* Problem to solve
Throughout the records below, find each line holding "Open" and copy it.

== Segment start ==

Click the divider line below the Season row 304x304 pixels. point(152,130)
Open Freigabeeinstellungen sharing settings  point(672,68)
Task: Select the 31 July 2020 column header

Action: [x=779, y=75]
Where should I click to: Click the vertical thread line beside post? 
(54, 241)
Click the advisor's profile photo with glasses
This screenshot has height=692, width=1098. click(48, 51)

== Segment end ==
== Segment start ==

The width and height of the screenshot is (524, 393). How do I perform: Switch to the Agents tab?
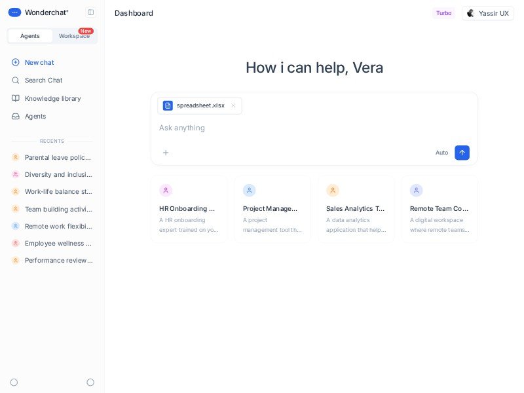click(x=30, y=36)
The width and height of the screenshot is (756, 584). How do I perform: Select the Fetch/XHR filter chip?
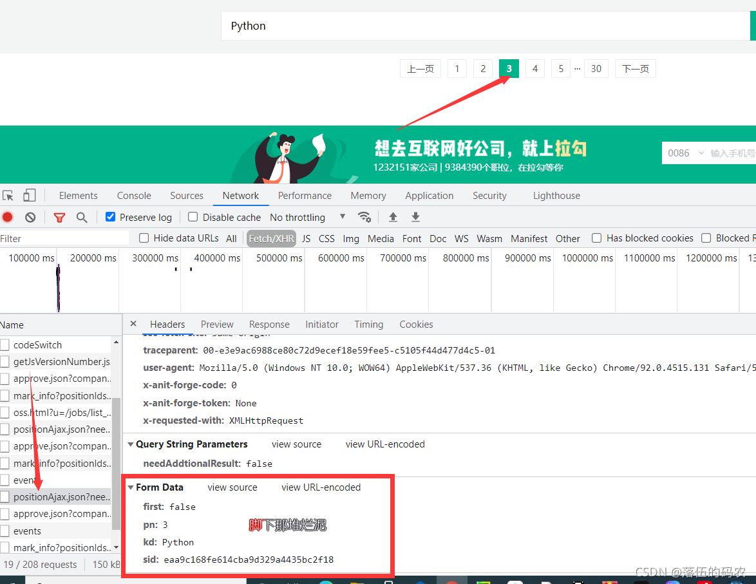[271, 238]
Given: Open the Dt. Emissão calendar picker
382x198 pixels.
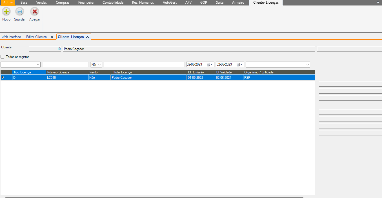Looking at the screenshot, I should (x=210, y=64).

== Segment end ==

* Output for this exercise
Open Freigabeeinstellungen sharing settings  point(672,68)
Given: Open the Dt. Emissão calendar picker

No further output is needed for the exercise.